- _TASK GOAL_:
Please repeat every entry that follows, keeping each one exactly the same.

- _ENTRIES SHOWN_:
┌────────

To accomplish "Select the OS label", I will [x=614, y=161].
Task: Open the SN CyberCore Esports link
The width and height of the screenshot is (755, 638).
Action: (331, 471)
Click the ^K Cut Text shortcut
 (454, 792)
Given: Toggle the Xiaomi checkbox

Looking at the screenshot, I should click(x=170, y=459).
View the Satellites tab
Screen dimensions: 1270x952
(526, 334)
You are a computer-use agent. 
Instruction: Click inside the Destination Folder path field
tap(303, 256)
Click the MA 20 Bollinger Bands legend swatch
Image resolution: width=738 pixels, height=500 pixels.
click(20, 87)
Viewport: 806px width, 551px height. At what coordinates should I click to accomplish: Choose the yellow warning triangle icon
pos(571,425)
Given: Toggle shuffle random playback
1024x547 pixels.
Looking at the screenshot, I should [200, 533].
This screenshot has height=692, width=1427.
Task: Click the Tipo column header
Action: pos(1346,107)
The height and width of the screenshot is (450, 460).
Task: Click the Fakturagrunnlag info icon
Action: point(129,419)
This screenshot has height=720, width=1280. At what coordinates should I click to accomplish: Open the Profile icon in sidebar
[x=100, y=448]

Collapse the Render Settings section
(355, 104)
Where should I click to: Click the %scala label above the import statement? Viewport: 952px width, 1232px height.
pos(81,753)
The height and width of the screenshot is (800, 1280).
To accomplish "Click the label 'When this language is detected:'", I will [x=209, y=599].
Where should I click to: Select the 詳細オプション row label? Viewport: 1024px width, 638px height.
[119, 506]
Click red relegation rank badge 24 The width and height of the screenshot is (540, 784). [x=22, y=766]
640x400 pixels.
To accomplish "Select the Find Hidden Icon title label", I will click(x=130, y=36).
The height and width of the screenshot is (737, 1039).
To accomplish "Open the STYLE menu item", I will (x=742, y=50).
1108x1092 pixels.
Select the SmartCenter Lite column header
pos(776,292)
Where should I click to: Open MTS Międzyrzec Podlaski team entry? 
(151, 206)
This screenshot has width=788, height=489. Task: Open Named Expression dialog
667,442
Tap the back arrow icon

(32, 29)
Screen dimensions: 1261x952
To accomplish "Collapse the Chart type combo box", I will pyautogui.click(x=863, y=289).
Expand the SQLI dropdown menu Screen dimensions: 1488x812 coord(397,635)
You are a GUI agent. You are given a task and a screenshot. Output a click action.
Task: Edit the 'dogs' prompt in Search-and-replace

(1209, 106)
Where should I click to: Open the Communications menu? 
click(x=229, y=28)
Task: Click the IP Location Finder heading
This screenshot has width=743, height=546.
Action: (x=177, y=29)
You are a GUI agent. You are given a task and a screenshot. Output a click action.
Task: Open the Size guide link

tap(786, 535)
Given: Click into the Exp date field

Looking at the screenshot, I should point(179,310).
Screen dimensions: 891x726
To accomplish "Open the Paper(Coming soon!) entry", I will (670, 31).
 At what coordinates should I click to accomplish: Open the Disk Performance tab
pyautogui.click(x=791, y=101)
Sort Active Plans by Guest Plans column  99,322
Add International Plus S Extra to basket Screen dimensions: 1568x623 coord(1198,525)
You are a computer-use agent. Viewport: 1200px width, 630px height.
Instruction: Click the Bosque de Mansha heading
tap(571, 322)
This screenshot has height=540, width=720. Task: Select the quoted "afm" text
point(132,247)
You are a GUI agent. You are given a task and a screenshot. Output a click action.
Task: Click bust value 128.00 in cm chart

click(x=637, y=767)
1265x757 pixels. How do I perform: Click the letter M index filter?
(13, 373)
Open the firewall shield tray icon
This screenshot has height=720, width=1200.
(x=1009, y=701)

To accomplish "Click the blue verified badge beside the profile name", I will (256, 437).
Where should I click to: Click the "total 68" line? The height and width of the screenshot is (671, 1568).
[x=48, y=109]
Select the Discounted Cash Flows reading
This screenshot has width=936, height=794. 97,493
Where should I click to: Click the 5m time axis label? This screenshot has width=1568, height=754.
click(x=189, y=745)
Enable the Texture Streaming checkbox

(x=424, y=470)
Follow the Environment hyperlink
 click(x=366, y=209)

└────────

- _REPLY TO THE EXERCISE_:
To accomplish "Select the OS label", I will [x=614, y=161].
Task: Open the SN CyberCore Esports link
The width and height of the screenshot is (755, 638).
Action: (331, 471)
Click the ^K Cut Text shortcut
 (454, 792)
Given: Toggle the Xiaomi checkbox

Looking at the screenshot, I should click(x=170, y=459).
View the Satellites tab
Screen dimensions: 1270x952
(526, 334)
You are a computer-use agent. 
Instruction: Click inside the Destination Folder path field
tap(303, 256)
Click the MA 20 Bollinger Bands legend swatch
Image resolution: width=738 pixels, height=500 pixels.
click(20, 87)
Viewport: 806px width, 551px height. At what coordinates should I click to accomplish: Choose the yellow warning triangle icon
pos(571,425)
Given: Toggle shuffle random playback
1024x547 pixels.
Looking at the screenshot, I should [200, 533].
This screenshot has height=692, width=1427.
Task: Click the Tipo column header
Action: pos(1346,107)
The height and width of the screenshot is (450, 460).
Task: Click the Fakturagrunnlag info icon
Action: point(129,419)
This screenshot has height=720, width=1280. At what coordinates should I click to accomplish: Open the Profile icon in sidebar
[x=100, y=448]

Collapse the Render Settings section
(355, 104)
Where should I click to: Click the %scala label above the import statement? Viewport: 952px width, 1232px height.
pos(81,753)
The height and width of the screenshot is (800, 1280).
To accomplish "Click the label 'When this language is detected:'", I will [x=209, y=599].
Where should I click to: Select the 詳細オプション row label? Viewport: 1024px width, 638px height.
[119, 506]
Click red relegation rank badge 24 The width and height of the screenshot is (540, 784). [x=22, y=766]
640x400 pixels.
To accomplish "Select the Find Hidden Icon title label", I will click(x=130, y=36).
The height and width of the screenshot is (737, 1039).
To accomplish "Open the STYLE menu item", I will (x=742, y=50).
1108x1092 pixels.
Select the SmartCenter Lite column header
pos(776,292)
Where should I click to: Open MTS Międzyrzec Podlaski team entry? 
(151, 206)
This screenshot has width=788, height=489. Task: Open Named Expression dialog
667,442
Tap the back arrow icon

(32, 29)
Screen dimensions: 1261x952
To accomplish "Collapse the Chart type combo box", I will pyautogui.click(x=863, y=289).
Expand the SQLI dropdown menu Screen dimensions: 1488x812 coord(397,635)
You are a GUI agent. You are given a task and a screenshot. Output a click action.
Task: Edit the 'dogs' prompt in Search-and-replace

(1209, 106)
Where should I click to: Open the Communications menu? 
click(x=229, y=28)
Task: Click the IP Location Finder heading
This screenshot has width=743, height=546.
Action: (x=177, y=29)
You are a GUI agent. You are given a task and a screenshot. Output a click action.
Task: Open the Size guide link

tap(786, 535)
Given: Click into the Exp date field

Looking at the screenshot, I should point(179,310).
Screen dimensions: 891x726
To accomplish "Open the Paper(Coming soon!) entry", I will (670, 31).
 At what coordinates should I click to accomplish: Open the Disk Performance tab
pyautogui.click(x=791, y=101)
Sort Active Plans by Guest Plans column  99,322
Add International Plus S Extra to basket Screen dimensions: 1568x623 coord(1198,525)
You are a computer-use agent. Viewport: 1200px width, 630px height.
Instruction: Click the Bosque de Mansha heading
tap(571, 322)
This screenshot has height=540, width=720. Task: Select the quoted "afm" text
point(132,247)
You are a GUI agent. You are given a task and a screenshot. Output a click action.
Task: Click bust value 128.00 in cm chart

click(x=637, y=767)
1265x757 pixels. How do I perform: Click the letter M index filter?
(13, 373)
Open the firewall shield tray icon
This screenshot has height=720, width=1200.
(x=1009, y=701)

To accomplish "Click the blue verified badge beside the profile name", I will (256, 437).
Where should I click to: Click the "total 68" line? The height and width of the screenshot is (671, 1568).
[x=48, y=109]
Select the Discounted Cash Flows reading
This screenshot has width=936, height=794. 97,493
Where should I click to: Click the 5m time axis label? This screenshot has width=1568, height=754.
click(x=189, y=745)
Enable the Texture Streaming checkbox

(x=424, y=470)
Follow the Environment hyperlink
 click(x=366, y=209)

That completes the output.